FIG. 1.

Proteolysis of membrane-integrated SecA with proteinase K and trypsin. (A) ³⁵S-labeled SecA fragments in membranes generated by proteolysis with proteinase K or trypsin. Reconstituted membranes (r) or SecA-depleted control membranes (c) from CK1801.4 were subjected to protein translocation reaction and proteolysis as described in Materials and Methods. The resulting SecA fragments in the membrane fraction were analyzed by SDS-PAGE and autoradiography (lanes 1 and 2) or by immunoblotting using anti-SecA antibodies (lanes 3 to 6). Lanes 1 and 2 and lanes 3 and 4 were from the same gel but were developed differently. The positions of the molecular-marker proteins bovine serum albumin (68 kDa), ovalbumin (45 kDa), and carbonic anhydrase (29 kDa) are shown by bars.
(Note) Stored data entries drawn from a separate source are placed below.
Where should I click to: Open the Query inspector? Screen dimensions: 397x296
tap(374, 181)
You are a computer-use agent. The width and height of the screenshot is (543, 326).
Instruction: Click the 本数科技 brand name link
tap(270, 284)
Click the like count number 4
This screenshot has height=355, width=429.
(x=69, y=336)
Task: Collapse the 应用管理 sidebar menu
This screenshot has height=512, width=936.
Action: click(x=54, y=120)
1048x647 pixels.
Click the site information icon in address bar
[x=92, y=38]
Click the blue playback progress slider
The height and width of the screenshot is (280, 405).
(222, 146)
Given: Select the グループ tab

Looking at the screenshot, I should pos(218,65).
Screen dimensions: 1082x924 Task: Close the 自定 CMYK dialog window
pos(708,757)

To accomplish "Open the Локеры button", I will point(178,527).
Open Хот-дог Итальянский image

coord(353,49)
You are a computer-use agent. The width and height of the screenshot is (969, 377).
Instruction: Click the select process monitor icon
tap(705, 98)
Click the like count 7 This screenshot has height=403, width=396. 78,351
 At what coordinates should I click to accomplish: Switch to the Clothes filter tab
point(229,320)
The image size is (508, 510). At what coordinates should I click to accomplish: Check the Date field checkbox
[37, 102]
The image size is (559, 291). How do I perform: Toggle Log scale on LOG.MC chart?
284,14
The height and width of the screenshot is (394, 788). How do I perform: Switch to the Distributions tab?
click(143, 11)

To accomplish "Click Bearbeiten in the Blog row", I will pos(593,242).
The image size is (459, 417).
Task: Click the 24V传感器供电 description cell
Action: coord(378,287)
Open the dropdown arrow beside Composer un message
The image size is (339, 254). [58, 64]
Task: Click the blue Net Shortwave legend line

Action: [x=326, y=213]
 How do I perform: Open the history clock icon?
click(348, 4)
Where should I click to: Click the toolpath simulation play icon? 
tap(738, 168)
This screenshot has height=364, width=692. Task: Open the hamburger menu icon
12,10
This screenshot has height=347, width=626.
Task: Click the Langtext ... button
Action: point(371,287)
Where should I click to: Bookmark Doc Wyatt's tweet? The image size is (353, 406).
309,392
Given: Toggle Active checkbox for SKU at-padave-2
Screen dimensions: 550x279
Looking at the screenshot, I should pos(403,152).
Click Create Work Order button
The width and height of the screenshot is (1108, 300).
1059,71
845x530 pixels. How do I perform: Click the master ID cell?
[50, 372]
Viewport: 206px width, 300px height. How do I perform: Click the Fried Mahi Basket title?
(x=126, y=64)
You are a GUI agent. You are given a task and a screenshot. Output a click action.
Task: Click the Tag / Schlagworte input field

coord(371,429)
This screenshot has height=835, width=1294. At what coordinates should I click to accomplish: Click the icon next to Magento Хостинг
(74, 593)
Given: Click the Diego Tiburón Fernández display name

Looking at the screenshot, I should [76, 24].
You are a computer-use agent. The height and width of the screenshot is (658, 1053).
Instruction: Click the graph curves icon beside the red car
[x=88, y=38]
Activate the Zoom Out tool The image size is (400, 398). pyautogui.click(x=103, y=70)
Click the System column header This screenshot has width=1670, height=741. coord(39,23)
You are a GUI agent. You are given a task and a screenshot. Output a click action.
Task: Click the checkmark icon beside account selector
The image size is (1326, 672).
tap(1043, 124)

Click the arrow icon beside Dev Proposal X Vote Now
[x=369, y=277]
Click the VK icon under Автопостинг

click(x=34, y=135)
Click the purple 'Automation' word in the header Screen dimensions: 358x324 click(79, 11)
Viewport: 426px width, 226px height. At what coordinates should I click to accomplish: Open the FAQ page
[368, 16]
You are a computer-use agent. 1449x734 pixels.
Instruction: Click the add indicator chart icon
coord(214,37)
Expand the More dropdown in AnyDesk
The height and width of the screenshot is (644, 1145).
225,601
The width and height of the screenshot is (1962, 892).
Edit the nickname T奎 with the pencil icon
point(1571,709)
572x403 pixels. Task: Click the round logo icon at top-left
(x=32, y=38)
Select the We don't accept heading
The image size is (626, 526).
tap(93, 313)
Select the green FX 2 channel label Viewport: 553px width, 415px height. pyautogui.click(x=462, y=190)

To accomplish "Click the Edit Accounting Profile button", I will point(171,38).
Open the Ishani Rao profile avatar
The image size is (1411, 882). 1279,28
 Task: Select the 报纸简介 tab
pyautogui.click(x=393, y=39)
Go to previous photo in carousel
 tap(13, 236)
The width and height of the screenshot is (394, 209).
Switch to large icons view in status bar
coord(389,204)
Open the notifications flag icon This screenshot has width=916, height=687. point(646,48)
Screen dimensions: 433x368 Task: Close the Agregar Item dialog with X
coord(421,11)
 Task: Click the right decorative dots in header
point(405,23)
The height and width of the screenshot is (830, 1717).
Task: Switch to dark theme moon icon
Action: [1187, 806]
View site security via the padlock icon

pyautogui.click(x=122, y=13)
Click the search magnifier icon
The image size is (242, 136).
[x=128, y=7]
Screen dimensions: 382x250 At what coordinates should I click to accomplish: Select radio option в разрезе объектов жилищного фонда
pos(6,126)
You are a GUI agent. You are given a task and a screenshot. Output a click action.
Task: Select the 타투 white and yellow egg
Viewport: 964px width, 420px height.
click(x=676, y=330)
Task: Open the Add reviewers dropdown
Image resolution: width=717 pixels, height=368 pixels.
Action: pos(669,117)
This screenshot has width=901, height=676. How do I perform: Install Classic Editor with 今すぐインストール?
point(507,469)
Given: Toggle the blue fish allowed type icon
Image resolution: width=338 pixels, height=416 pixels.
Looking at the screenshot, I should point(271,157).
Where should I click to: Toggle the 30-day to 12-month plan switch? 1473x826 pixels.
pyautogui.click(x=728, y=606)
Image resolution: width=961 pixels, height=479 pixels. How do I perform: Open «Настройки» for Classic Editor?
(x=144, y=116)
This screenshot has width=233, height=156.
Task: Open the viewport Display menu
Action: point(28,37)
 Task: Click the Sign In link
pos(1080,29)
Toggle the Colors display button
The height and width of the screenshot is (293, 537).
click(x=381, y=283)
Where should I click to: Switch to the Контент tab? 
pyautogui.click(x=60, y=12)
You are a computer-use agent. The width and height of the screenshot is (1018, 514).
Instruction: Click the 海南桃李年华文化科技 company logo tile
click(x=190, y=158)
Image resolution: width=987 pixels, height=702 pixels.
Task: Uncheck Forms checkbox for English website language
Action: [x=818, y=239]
The sizes of the protease-resistant SecA fragments are indicated by arrows. (B) Proteolysis of membrane-associated SecA with proteinase K or trypsin was carried out as for panel A, except that the different protease concentrations indicated were used. (C) Kinetics of proteolysis of membrane-integrated ³⁵S-labeled SecA. Proteolysis was performed as for panel A except that the incubation was carried out for the times indicated.